News Release

4 ASM-NSF biology scholars named leadership fellows

Grant and Award Announcement

American Society for Microbiology

The ASM-NSF Biology Scholars Program is pleased to announce that four Scholar alumni have been chosen for a group created to recommend institutional-level improvements for undergraduate biology education. Teresa C. Balser, Dean, Agricultural and Life Sciences at the University of Florida; Loretta Brancaccio-Taras, Chair, Biological Sciences Department, Kingsborough Community College, Nitya M. Jacob, Chair, Biology Department, Oxford College; and Todd P. Primm, Chair, Biological Sciences Department, Sam Houston State University, have been named Vision and Change Leadership Fellows of the Partnership for Undergraduate Life Sciences Education (PULSE) program.

A joint initiative of the National Science Foundation (NSF), Howard Hughes Medical Institute (HHMI), and National Institutes of Health (NIH), the PULSE program is an effort to support a yearlong program in which fellows consider and then recommend models for improving undergraduate life sciences education. The effort is rooted in recommendations made in Vision and Change in Undergraduate Biology Education: A Call to Action, a report published by the American Association for the Advancement of Science in 2011.

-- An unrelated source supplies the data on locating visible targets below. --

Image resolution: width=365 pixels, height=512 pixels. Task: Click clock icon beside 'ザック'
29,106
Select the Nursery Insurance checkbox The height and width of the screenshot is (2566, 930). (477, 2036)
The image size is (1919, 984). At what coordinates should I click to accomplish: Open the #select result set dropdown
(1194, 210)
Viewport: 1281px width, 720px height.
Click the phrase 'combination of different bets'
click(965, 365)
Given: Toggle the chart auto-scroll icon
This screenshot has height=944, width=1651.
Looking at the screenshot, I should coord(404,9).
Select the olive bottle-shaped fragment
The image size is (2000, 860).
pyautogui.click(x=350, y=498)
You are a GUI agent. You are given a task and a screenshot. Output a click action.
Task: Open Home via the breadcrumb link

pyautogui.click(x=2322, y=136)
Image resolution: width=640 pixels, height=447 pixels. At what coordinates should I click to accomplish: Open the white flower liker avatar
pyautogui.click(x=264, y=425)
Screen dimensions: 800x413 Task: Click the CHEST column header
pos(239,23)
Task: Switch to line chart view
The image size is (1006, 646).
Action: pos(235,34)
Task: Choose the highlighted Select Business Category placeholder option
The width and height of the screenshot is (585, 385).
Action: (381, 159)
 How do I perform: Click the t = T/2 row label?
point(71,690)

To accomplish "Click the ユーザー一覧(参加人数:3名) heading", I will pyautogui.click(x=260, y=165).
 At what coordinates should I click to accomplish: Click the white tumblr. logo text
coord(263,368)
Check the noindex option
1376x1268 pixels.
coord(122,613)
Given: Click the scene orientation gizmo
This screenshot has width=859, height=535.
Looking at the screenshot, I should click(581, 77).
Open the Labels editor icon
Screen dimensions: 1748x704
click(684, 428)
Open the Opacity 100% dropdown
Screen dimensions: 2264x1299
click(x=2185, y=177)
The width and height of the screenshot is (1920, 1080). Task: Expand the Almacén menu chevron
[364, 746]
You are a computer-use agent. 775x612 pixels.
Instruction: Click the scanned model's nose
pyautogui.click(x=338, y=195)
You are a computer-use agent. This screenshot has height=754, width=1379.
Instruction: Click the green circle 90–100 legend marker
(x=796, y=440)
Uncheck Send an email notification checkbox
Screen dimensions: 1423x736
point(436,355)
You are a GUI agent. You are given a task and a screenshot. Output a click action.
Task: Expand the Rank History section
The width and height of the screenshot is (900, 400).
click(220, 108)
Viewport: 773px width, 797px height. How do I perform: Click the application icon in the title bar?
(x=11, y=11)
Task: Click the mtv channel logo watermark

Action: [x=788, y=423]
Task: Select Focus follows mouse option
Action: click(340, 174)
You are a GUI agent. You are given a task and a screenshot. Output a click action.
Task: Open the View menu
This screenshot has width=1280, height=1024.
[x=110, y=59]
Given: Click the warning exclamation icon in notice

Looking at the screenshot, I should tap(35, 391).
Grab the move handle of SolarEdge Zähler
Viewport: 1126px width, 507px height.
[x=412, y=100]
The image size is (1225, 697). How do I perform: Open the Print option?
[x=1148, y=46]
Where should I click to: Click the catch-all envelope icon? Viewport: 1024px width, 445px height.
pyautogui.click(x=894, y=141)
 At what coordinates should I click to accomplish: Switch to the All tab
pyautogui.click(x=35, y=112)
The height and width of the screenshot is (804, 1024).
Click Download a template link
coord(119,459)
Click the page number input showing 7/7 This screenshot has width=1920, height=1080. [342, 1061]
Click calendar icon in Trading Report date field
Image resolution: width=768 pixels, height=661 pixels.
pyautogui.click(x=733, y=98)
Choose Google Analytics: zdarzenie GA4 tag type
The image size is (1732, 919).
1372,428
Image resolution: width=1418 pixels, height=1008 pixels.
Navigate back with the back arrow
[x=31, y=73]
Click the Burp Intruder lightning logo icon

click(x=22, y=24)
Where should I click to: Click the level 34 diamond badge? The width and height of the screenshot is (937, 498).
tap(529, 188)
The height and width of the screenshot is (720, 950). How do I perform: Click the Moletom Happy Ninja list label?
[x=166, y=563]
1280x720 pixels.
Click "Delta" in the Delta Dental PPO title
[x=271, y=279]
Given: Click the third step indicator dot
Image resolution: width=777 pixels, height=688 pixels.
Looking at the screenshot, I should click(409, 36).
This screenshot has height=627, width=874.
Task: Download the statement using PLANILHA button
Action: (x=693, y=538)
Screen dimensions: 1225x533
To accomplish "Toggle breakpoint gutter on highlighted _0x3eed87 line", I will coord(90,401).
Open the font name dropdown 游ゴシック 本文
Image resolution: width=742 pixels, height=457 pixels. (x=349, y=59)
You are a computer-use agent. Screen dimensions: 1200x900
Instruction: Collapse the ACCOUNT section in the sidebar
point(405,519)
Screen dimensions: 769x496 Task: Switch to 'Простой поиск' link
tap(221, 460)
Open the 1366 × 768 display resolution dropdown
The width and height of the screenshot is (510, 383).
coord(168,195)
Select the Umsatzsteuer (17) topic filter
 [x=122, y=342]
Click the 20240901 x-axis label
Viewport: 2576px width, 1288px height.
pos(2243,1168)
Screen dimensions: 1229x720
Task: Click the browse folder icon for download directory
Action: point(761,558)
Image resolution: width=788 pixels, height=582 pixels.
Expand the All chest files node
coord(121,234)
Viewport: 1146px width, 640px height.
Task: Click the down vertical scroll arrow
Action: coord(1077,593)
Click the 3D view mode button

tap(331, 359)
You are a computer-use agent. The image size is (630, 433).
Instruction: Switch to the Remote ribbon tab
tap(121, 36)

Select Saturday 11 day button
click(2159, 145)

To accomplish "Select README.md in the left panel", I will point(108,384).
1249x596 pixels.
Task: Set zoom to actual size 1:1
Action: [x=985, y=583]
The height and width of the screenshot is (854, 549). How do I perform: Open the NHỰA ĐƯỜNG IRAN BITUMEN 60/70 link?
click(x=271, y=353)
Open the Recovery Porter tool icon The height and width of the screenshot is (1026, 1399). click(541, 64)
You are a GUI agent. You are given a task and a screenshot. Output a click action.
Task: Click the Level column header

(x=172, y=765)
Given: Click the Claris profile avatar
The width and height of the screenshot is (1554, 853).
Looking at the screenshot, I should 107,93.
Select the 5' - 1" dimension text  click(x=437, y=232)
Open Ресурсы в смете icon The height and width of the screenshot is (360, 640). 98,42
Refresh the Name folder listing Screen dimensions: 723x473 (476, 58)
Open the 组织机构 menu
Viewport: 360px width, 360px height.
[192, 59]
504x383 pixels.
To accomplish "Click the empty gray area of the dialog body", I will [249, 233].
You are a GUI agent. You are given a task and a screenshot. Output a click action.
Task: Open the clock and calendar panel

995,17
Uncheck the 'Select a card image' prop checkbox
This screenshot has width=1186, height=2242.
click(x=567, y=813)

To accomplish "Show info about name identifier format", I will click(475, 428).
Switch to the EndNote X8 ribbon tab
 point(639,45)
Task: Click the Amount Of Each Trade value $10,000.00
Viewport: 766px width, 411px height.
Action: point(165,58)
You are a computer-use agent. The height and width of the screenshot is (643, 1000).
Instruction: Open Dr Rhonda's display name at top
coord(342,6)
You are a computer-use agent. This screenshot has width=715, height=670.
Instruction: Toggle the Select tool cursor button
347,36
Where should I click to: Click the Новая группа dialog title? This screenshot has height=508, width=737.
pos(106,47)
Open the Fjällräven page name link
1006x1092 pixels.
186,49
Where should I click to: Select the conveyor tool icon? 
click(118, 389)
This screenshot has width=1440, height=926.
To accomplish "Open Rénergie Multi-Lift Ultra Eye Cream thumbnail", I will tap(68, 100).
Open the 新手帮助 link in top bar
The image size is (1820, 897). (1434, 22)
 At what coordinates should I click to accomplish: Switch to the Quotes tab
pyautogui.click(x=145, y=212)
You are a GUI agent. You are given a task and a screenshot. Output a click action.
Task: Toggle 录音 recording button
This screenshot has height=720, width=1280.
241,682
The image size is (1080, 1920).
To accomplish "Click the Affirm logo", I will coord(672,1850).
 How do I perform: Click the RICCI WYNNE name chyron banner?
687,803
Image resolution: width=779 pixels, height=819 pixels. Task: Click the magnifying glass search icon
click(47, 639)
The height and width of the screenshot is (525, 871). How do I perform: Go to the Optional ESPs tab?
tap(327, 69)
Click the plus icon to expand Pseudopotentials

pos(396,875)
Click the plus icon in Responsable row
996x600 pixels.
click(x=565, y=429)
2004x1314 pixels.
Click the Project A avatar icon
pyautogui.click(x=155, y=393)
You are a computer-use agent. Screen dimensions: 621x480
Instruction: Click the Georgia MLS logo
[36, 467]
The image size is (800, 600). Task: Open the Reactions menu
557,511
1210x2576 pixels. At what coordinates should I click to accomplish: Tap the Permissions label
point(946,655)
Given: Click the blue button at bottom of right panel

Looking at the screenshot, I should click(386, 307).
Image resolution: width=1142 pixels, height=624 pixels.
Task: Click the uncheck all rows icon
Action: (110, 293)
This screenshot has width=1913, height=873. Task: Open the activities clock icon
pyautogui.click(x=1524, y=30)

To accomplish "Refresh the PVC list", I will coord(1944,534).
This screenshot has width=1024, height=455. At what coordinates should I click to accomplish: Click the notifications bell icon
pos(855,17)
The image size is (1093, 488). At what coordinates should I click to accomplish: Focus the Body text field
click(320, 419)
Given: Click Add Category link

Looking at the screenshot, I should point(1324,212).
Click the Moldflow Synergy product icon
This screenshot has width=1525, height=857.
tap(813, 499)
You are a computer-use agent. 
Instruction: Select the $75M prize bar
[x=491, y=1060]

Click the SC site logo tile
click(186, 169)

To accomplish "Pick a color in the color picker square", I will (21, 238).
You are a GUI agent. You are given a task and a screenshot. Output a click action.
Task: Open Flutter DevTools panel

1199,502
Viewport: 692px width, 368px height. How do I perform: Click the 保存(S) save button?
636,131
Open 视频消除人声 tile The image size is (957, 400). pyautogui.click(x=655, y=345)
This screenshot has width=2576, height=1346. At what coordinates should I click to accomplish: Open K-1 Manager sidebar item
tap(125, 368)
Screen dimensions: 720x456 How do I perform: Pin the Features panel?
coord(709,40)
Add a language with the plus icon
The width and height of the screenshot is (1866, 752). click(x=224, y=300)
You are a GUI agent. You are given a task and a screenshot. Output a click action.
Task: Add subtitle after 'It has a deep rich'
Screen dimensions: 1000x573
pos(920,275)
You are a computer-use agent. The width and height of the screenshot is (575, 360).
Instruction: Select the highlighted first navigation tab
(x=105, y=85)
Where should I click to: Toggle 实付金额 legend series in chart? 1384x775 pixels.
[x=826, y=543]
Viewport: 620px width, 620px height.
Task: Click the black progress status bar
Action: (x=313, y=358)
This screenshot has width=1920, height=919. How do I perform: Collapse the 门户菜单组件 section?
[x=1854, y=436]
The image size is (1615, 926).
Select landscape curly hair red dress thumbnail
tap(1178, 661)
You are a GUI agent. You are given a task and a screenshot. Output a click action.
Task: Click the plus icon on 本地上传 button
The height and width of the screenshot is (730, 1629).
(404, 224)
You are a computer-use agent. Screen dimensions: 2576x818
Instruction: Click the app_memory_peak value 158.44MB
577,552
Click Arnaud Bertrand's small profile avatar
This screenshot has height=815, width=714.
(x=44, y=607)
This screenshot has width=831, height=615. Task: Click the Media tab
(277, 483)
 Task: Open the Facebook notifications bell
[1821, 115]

Forty Vision and Change Leadership Fellows were selected from more than 250 applications.

"The fellows represent a diverse group of extremely capable faculty," says Judith Verbeke of NSF. "They bring a variety of experiences that will inform the development of an implementation framework that will transform undergraduate education in the life sciences."

The fellows will produce an implementation framework describing strategies for institutional change. Because a change in institutional culture is needed, PULSE activities are focused on academic departments rather than individual faculty members. The framework document will be available on the PULSE website, and other life scientists are encouraged to review it and provide comments from November 2012 until May 2013.

A full list of the Vision and Change Leadership Fellows is available at www.pulsecommunity.org/forum/topics/announcement-v-c-leadership-fellows.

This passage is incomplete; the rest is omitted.